In a book entitled Plain Talk about Churches and Money, one of the authors states: "Clergy often come to their calling with a distinct aversion to conflict and to having to deal with money issues. Our culture seems to reinforce them in that behavior. So long as clergy are cowed and anxious in the face of money and wealth, they will remain silent about the spiritual issue that touches our culture more deeply than any other. The more I steeped myself in this book and looked at churches around me, the more I became convinced this behavior is the way a culture controls a challenge to itself. A money-driven culture seems to want clergy who are ‘safe' and "tame" when dealing with the spiritual dimension of money."

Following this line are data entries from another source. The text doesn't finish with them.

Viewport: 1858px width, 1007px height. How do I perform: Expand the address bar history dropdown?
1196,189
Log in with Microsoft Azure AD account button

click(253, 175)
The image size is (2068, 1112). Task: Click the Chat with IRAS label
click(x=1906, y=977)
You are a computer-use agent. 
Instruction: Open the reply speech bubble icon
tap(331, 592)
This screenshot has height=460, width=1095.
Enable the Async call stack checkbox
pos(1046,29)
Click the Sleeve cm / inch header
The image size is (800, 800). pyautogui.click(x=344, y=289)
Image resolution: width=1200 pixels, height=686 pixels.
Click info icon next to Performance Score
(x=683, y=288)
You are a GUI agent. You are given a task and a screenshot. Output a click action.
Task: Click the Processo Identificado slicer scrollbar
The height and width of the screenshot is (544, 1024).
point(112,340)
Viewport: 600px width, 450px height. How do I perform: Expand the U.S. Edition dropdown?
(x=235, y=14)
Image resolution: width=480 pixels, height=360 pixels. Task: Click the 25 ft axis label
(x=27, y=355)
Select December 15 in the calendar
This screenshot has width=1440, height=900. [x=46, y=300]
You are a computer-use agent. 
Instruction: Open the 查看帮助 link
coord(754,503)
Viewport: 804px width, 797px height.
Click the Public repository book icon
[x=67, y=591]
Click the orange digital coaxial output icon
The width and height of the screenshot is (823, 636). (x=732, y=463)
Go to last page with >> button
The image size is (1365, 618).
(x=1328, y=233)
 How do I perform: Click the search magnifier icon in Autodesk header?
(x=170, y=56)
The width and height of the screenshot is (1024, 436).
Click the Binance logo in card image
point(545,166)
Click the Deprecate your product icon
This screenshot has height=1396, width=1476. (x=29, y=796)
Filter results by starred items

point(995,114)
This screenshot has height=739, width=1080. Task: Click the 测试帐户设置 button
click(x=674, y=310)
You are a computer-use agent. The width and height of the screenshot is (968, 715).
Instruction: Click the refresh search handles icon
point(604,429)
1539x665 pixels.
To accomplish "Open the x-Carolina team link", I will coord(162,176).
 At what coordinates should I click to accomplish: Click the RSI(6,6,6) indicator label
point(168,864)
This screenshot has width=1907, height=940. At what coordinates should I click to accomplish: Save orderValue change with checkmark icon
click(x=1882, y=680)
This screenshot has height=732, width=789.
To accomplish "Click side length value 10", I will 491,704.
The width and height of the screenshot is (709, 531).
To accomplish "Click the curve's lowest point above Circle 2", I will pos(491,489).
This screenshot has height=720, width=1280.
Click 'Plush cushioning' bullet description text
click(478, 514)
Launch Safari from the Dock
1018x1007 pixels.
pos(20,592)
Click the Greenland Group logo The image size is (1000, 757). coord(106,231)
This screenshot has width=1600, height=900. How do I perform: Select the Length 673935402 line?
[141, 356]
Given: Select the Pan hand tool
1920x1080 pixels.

The possibilities go in two directions: one, Jesus is overwhelmed, startled and delighted at this woman's faith, she has done more than all those who are supposedly leaders of the church. She gives sacrificially. They give a token. He wants them all to see real faith at work.
At the same time, she is giving with purpose and meaning, she understands what she has done. Like the woman in the poem, "When I am Old I Am Going to Wear Purple", she gives with freedom, abandon, boldly, bravely, with the sure knowledge that she will not eat, but not caring. She is in control, and has decided to pick her destiny.
The other possibility, and it is a dark one, is that Jesus walks out of the Temple, condemning it to destruction, because he has seen with his own eyes the final straw: the devouring of a widow by the very Temple itself. In allowing the widow to give everything away without any thought to care, the leaders of the Temple beg for their own destruction. From those who have been given much, much is expected.